When roi_size is larger than the inputs’ spatial size, the input image are padded during inference. To maintain the same spatial sizes, the output image will be cropped to the original input size.

Parameters:

inputs – input image to be processed (assuming NCHW[D])
roi_size – the spatial window size for inferences. When its components have None or non-positives, the corresponding inputs dimension will be used. if the components of the roi_size are non-positive values, the transform will use the corresponding components of img size.
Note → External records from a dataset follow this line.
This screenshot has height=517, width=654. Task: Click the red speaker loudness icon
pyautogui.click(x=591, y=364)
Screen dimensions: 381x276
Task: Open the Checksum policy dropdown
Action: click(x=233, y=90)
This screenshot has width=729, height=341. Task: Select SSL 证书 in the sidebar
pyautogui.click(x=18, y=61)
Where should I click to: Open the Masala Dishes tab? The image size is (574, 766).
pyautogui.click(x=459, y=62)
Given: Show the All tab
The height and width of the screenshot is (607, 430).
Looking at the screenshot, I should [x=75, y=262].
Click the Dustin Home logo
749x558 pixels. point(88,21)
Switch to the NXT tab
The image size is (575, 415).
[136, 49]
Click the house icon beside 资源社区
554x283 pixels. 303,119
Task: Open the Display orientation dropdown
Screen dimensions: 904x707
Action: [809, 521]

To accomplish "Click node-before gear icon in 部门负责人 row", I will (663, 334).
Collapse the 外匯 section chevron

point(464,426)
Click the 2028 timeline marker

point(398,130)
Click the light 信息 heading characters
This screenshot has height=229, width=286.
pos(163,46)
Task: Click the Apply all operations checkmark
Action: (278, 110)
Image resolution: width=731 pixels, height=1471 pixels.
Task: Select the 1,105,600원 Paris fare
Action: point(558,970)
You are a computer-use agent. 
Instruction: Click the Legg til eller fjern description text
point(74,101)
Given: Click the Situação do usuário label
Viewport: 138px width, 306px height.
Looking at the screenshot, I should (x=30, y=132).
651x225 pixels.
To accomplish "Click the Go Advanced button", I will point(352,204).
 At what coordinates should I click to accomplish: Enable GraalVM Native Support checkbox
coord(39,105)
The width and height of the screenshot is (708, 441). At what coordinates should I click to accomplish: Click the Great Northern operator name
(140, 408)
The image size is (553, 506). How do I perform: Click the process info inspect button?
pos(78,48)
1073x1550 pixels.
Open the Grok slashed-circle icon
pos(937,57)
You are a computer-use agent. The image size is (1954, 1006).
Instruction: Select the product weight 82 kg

For example, roi_size=(32, -1) will be adapted to (32, 64) if the second spatial dimension size of img is 64.
sw_batch_size – the batch size to run window slices.
predictor – given input tensor patch_data in shape NCHW[D], The outputs of the function call predictor(patch_data) should be a tensor, a tuple, or a dictionary with Tensor values. Each output in the tuple or dict value should have the same batch_size, i.e. NM’H’W’[D’]; where H’W’[D’] represents the output patch’s spatial size, M is the number of output channels, N is sw_batch_size, e.g., the input shape is (7, 1, 128,128,128), the output could be a tuple of two tensors, with shapes: ((7, 5, 128, 64, 256), (7, 4, 64, 32, 128)). In this case, the parameter overlap and roi_size need to be carefully chosen to ensure the scaled output ROI sizes are still integers. If the predictor’s input and output spatial sizes are different, we recommend choosing the parameters so that overlap*roi_size*zoom_scale is an integer for each dimension.
overlap – Amount of overlap between scans along each spatial dimension, defaults to 0.25.
mode –
{"constant", "gaussian"} How to blend output of overlapping windows. Defaults to "constant".
- "constant”: gives equal weight to all predictions.
- "gaussian”: gives less weight to predictions on edges of windows.
sigma_scale – the standard deviation coefficient of the Gaussian window when mode is "gaussian". Default: 0.125. Actual window sigma is sigma_scale * dim_size. When sigma_scale is a sequence of floats, the values denote sigma_scale at the corresponding spatial dimensions.
padding_mode – {"constant", "reflect", "replicate", "circular"} Padding mode for inputs, when roi_size is larger than inputs. Defaults to "constant" See also: https://pytorch.org/docs/stable/generated/torch.nn.functional.pad.html
cval – fill value for ‘constant’ padding mode. Default: 0
sw_device – device for the window data. By default the device (and accordingly the memory) of the inputs is used. Normally sw_device should be consistent with the device where predictor is defined.
device – device for the stitched output prediction. By default the device (and accordingly the memory) of the inputs is used. If for example set to device=torch.device(‘cpu’) the gpu memory consumption is less and independent of the inputs and roi_size. Output is on the device.
progress – whether to print a tqdm progress bar.
roi_weight_map – pre-computed (non-negative) weight map for each ROI. If not given, and mode is not constant, this map will be computed on the fly.
process_fn – process inference output and adjust the importance map per window
buffer_steps – the number of sliding window iterations along the buffer_dim to be buffered on sw_device before writing to device. (Typically, sw_device is cuda and device is cpu.) default is None, no buffering. For the buffer dim, when spatial size is divisible by buffer_steps*roi_size, (i.e. no overlapping among the buffers) non_blocking copy may be automatically enabled for efficiency.
buffer_dim – the spatial dimension along which the buffers are created. 0 indicates the first spatial dimension. Default is -1, the last spatial dimension.
with_coord – whether to pass the window coordinates to predictor. Default is False. If True, the signature of predictor should be predictor(patch_data, patch_coord, ...).
args – optional args to be passed to predictor.
kwargs – optional keyword args to be passed to predictor.

Note

input must be channel-first and have a batch dim, supports N-D sliding window.